I wrote this script:
/**
* k6 load test for the URL shortener.
*
* Usage:
* k6 run --env BASE_URL=https://yourdomain.com --env SLUG=abc123 scripts/load-test.js
*
* Optional env vars:
* VUS — number of virtual users (default: 50)
* DURATION — test duration (default: 30s)
*
* At the end of the run k6 prints a summary including p50/p95/p99 for
* http_req_duration. Copy those numbers into your blog post / phase notes.
*/
import http from 'k6/http';
import { check } from 'k6';
const BASE_URL = __ENV.BASE_URL || 'http://localhost:3000';
const SLUG = __ENV.SLUG;
if (!SLUG) {
throw new Error('Set --env SLUG=<your-slug> before running');
}
export const options = {
vus: parseInt(__ENV.VUS || '50', 10),
duration: __ENV.DURATION || '30s',
summaryTrendStats: ['avg', 'min', 'med', 'max', 'p(90)', 'p(95)', 'p(99)'],
};
export default function () {
const res = http.get(`${BASE_URL}/${SLUG}`, { redirects: 0 });
check(res, { 'status is 301 or 302': (r) => r.status === 301 || r.status === 302 });
}
vus represents “virtual users.” This script will simulate 50 parallel “users” continuously looping through the default function exported here for the full 30 seconds.

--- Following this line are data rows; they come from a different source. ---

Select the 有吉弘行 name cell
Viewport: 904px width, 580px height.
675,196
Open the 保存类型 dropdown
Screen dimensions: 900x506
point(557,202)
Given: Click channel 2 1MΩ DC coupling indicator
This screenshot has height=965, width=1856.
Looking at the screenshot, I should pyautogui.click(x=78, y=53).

Each VU will make one request, and make another as soon as it receives a response.
Install k6 on your machine using the appropriate instructions from here.

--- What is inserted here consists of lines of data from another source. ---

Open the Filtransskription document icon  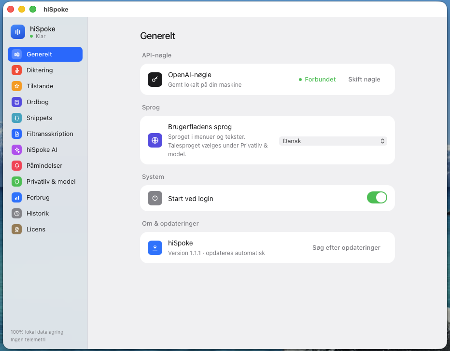pyautogui.click(x=16, y=134)
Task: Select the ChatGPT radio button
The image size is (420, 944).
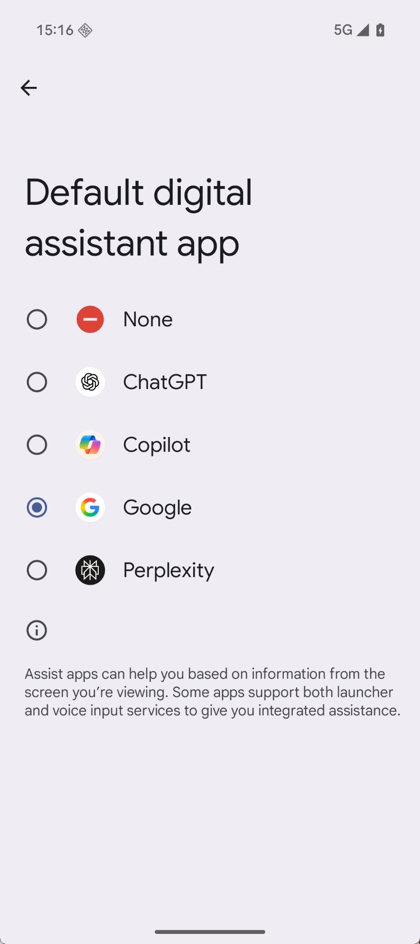Action: click(x=37, y=382)
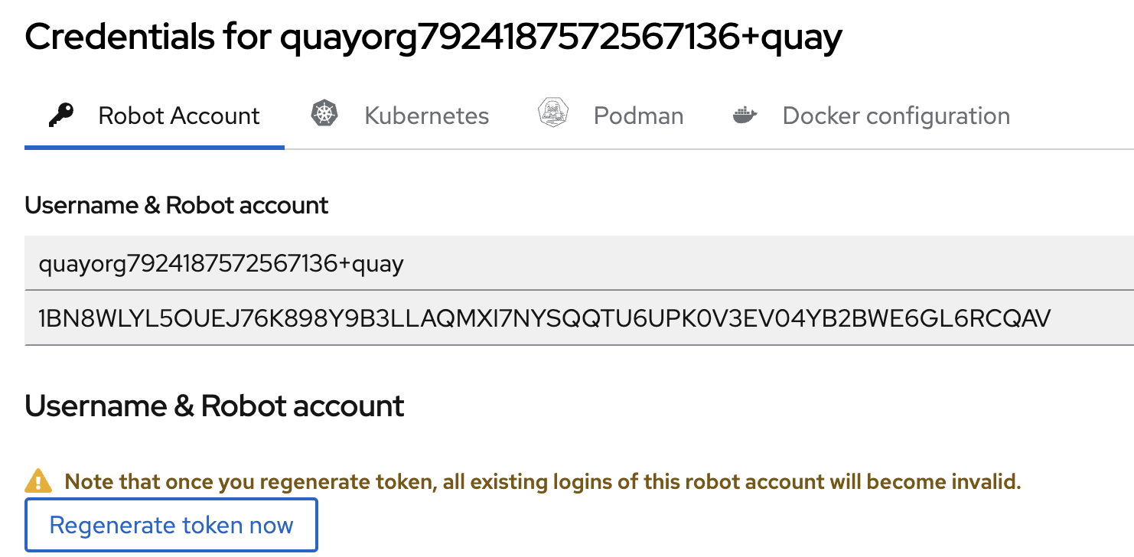
Task: Click the small Username & Robot account label
Action: pyautogui.click(x=177, y=205)
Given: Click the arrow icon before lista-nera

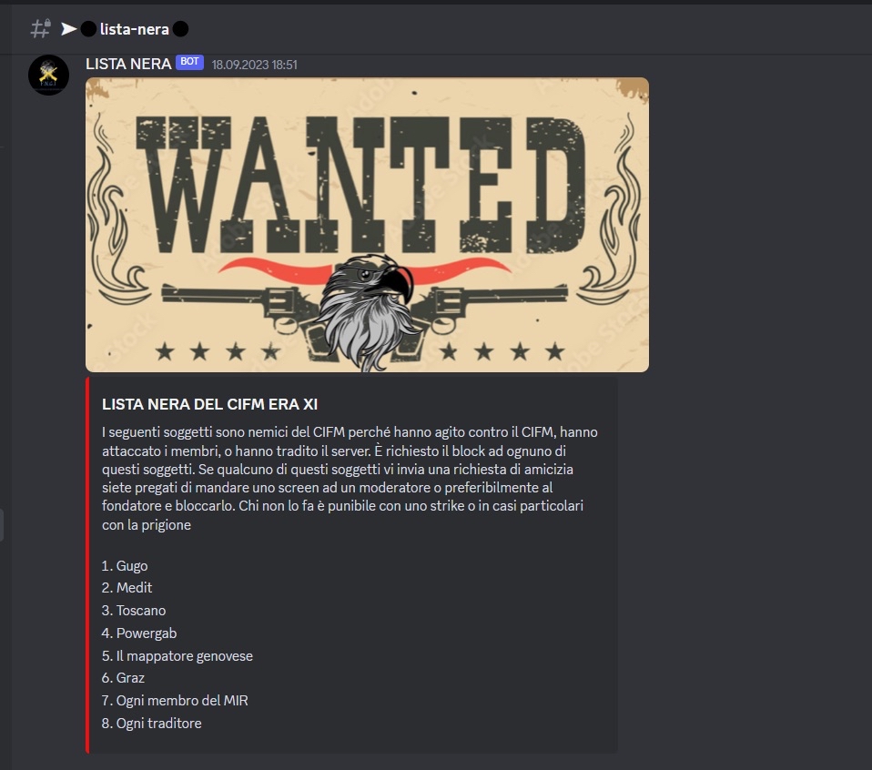Looking at the screenshot, I should (x=68, y=29).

Create a test slug via the /shorten endpoint, make note of the slug.
Then run:
k6 run --env BASE_URL="https://shrtn.your.domain" --env SLUG="your_slug" scripts/k6-baseline.js
You’ll see a lot of stuff here. But you’ll want to pay attention to http_req_duration because it represents the time from sending the request to receiving the response. iteration_duration includes any overhead around the request like setting up k6 on each iteration.

| Percentile | Latency |
|---|---|
| p50 (med) | 172.14ms |
| p95 | 176.86ms |
| p99 | 190.77ms |
The distribution is pretty tight! 19ms between p50 and p99. The 170ms is almost certainly dominated by network round-trip to Helsinki, not app time.
If we want to disregard network latency and just test our Postgresql query, we can run this exact thing on our Hetzner box.

| Percentile | Latency |
|---|---|
| p50 (med) | 40.56ms |
| p95 | 57.86ms |
| p99 | 77.75ms |
Great! We saved about 120ms just from the round trip. Let’s profile our Postgres query to make extra sure.

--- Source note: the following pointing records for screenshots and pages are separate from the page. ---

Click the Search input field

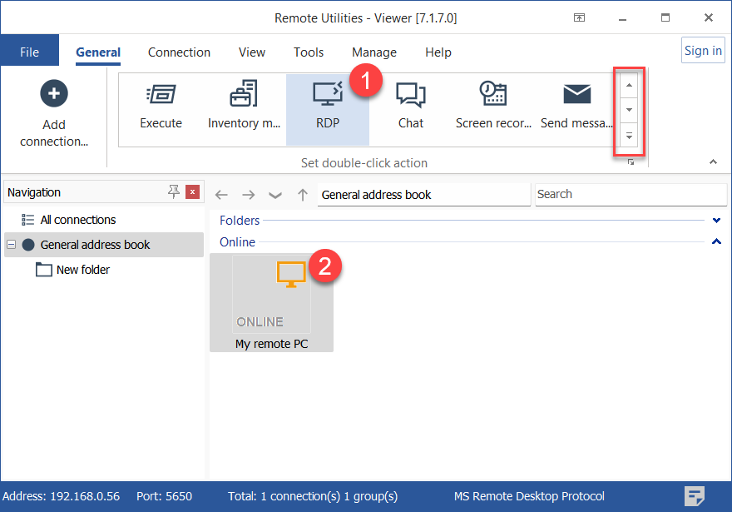[630, 194]
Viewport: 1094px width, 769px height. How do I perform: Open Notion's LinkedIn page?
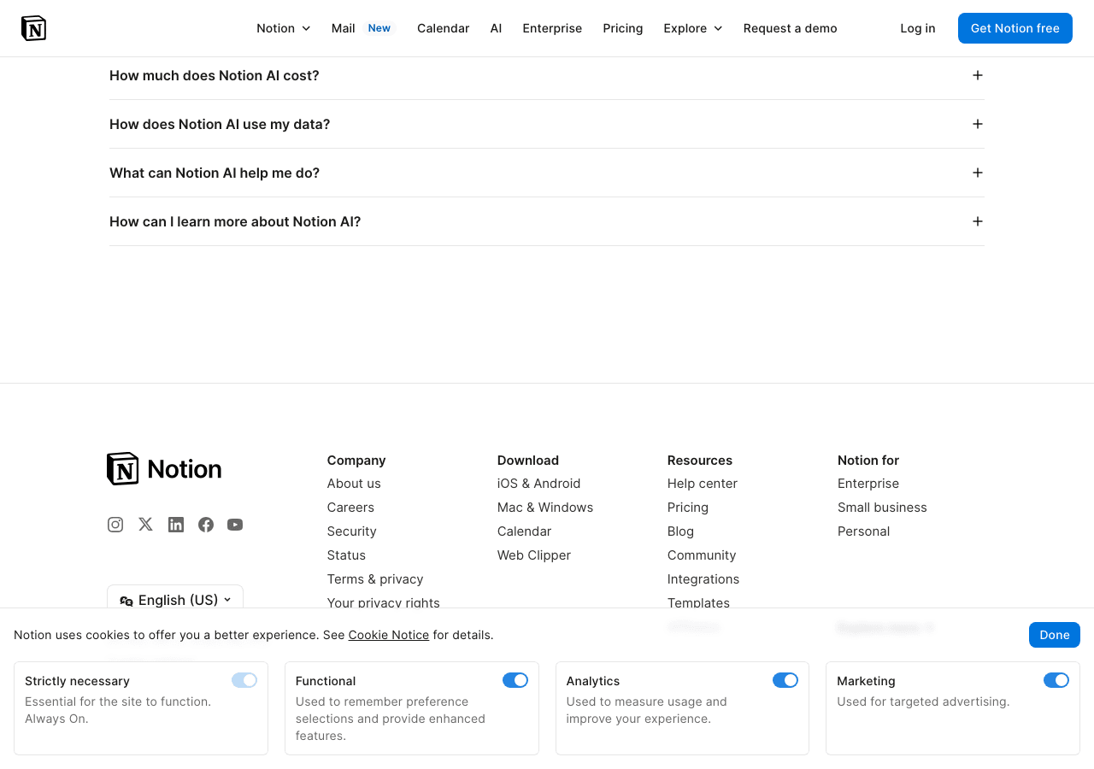point(175,524)
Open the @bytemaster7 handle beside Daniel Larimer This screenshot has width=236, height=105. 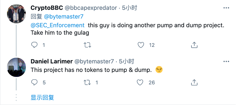[94, 62]
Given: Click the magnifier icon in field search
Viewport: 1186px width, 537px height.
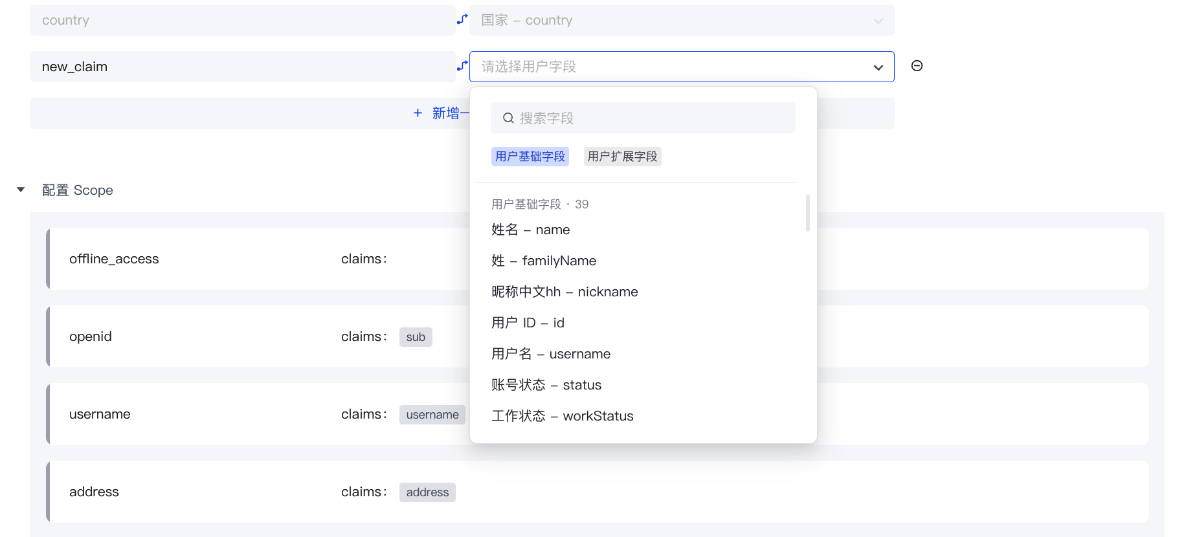Looking at the screenshot, I should pyautogui.click(x=508, y=118).
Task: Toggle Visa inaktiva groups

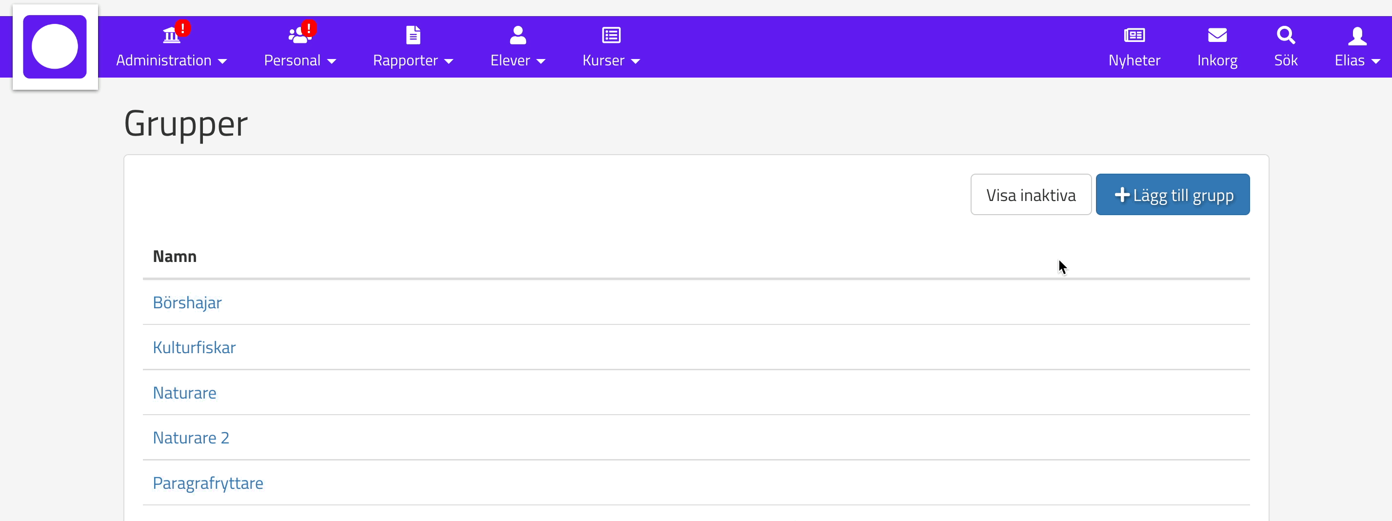Action: point(1030,195)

docker compose exec postgres psql -U "${POSTGRES_USER:-postgres}" urlshortener -c "EXPLAIN ANALYZE SELECT original_url FROM urls WHERE slug = 'WY3Ly9Yd';"
QUERY PLAN
-----------------------------------------------------------------------------------------------------------------
Bitmap Heap Scan on urls (cost=4.14..8.15 rows=1 width=20) (actual time=0.029..0.030 rows=1 loops=1)
Recheck Cond: (slug = 'WY3Ly9Yd'::text)
Heap Blocks: exact=1
-> Bitmap Index Scan on slug_idx (cost=0.00..4.14 rows=1 width=0) (actual time=0.012..0.012 rows=1 loops=1)
Index Cond: (slug = 'WY3Ly9Yd'::text)
Planning Time: 0.419 ms
Execution Time: 0.091 ms
(7 rows)
The planning time is the time postgres took to optimize the query. The execution time is the time to actually execute the query.
The important thing isn’t the absolute numbers, it’s having them. Every subsequent phase will change something about the system and we’ll compare against this baseline.
The Postgres query takes 0.091ms to execute, so we can probably infer that Postgres is not the problem. The ~40ms on the VPS is the full request pipeline, which includes Caddy, Docker networking, Hono, connection pool to Postgres, etc.
What’s next
Phase 2 adds Redis. Every redirect currently hits Postgres, but a redirect is a pure read, and the slug-to-URL mapping almost never changes. It’s the ideal cache candidate. To reiterate, we are not trying to optimize speed of query — we already established that it is already sub-millisecond above. The purpose is to eliminate unnecessary queries.
But again, before we do any optimizations: measure, measure, measure. The baseline we establish here is the only honest way to know whether the next change actually helped.
You can’t manage what you don’t measure.
Disclaimer: I used AI to scaffold the implementation. All measurements, configuration decisions, and failure observations are from running this on a real VPS.